▼▼▼

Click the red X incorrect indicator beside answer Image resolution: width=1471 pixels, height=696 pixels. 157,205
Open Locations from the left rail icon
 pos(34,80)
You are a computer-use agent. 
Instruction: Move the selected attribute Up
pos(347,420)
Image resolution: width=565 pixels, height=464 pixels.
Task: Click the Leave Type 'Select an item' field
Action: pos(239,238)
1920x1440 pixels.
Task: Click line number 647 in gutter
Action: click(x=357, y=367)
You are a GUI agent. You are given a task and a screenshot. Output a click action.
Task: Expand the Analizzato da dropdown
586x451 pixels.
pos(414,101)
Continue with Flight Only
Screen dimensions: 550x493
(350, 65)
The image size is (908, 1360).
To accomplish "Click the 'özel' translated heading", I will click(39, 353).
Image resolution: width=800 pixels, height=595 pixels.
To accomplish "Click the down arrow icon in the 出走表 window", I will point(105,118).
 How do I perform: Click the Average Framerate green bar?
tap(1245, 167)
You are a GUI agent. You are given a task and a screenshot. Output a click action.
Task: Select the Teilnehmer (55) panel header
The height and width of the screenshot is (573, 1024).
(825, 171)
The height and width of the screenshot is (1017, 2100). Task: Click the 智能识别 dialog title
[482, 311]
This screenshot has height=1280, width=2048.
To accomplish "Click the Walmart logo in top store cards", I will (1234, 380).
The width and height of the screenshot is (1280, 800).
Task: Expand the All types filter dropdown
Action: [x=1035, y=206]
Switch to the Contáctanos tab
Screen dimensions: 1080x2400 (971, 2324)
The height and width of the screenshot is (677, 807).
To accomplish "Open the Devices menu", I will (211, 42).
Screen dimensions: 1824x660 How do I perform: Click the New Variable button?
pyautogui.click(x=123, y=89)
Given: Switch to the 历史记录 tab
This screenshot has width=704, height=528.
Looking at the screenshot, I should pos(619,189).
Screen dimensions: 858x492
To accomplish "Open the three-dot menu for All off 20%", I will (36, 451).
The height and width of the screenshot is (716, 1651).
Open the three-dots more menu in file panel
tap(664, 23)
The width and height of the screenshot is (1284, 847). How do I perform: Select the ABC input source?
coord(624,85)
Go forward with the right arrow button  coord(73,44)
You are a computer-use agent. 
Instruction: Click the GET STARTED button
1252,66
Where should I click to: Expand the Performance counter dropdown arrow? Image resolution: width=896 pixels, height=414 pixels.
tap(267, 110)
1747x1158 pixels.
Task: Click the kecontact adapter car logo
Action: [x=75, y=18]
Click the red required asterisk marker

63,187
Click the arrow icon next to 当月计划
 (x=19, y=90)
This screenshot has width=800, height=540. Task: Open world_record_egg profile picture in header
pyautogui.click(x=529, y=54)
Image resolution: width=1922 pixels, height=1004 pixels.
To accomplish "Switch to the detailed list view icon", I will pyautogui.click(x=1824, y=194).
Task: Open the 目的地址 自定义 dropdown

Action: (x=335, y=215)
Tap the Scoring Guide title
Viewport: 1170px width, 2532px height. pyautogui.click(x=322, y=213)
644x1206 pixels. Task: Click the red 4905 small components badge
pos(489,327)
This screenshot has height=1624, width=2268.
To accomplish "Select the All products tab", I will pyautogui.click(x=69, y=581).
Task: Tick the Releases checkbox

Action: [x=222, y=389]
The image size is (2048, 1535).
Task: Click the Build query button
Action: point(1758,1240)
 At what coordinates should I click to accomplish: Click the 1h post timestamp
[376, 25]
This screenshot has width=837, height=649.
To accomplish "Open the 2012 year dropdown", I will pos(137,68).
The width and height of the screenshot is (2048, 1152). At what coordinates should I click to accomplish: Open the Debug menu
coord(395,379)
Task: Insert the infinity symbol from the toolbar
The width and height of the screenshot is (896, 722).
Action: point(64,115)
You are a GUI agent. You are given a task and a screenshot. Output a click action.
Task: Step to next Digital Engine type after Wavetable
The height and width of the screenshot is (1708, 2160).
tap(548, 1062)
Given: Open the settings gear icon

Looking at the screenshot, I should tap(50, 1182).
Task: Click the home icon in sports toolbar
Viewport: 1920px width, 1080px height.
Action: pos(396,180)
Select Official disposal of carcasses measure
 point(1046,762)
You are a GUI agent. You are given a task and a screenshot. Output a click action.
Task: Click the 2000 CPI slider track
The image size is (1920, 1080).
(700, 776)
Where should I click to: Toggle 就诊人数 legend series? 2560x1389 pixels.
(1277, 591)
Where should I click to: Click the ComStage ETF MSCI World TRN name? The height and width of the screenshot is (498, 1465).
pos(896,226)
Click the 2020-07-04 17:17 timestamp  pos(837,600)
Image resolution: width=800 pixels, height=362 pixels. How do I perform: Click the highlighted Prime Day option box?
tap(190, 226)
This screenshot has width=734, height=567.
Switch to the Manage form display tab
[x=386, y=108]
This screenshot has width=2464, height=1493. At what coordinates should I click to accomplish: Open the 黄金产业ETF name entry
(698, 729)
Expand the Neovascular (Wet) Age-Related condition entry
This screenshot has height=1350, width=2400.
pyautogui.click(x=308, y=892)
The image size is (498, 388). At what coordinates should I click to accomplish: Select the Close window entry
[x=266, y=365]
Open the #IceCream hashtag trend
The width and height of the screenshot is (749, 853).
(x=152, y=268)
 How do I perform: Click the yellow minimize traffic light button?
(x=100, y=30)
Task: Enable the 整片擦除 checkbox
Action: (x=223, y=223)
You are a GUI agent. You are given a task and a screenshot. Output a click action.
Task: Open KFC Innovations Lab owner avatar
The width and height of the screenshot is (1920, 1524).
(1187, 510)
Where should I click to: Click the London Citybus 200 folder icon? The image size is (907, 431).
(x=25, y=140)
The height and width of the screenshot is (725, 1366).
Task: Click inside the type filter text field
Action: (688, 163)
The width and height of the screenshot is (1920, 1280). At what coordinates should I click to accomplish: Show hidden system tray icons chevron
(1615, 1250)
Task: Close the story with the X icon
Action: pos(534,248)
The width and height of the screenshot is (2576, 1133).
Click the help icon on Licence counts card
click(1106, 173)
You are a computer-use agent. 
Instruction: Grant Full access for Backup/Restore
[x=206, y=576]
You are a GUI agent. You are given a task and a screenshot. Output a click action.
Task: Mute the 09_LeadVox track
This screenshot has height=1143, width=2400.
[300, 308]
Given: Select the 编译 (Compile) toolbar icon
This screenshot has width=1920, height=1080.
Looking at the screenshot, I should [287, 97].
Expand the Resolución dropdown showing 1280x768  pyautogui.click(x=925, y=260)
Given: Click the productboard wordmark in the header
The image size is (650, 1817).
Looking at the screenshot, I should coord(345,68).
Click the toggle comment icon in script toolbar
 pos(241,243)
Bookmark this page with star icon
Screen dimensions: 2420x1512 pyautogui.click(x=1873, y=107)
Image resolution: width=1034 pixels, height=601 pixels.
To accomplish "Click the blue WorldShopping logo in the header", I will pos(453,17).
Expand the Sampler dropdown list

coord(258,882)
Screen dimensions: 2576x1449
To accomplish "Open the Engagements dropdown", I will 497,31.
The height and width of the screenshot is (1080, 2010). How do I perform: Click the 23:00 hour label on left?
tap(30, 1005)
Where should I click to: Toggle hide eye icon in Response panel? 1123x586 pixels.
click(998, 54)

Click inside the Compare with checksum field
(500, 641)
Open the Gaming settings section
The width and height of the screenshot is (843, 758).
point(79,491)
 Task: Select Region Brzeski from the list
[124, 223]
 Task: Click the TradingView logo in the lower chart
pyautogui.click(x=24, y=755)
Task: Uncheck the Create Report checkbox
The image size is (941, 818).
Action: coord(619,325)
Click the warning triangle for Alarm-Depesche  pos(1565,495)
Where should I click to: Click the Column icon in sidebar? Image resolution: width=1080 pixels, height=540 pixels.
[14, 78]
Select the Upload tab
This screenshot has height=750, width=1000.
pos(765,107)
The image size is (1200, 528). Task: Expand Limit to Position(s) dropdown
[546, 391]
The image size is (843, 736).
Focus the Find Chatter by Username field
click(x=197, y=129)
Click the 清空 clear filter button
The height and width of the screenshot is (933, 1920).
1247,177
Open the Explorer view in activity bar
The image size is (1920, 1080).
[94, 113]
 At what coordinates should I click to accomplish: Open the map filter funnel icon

▲▲▲

## Required task
List the lines above as a numbered list, leaving out blank lines. Start at the line containing "Task: Open the 目的地址 自定义 dropdown" and end after the line containing "will pyautogui.click(x=69, y=581).".

## Complete answer
1. Task: Open the 目的地址 自定义 dropdown
2. Action: (x=335, y=215)
3. Tap the Scoring Guide title
4. Viewport: 1170px width, 2532px height. pyautogui.click(x=322, y=213)
5. 644x1206 pixels. Task: Click the red 4905 small components badge
6. pos(489,327)
7. This screenshot has height=1624, width=2268.
8. To accomplish "Select the All products tab", I will pyautogui.click(x=69, y=581).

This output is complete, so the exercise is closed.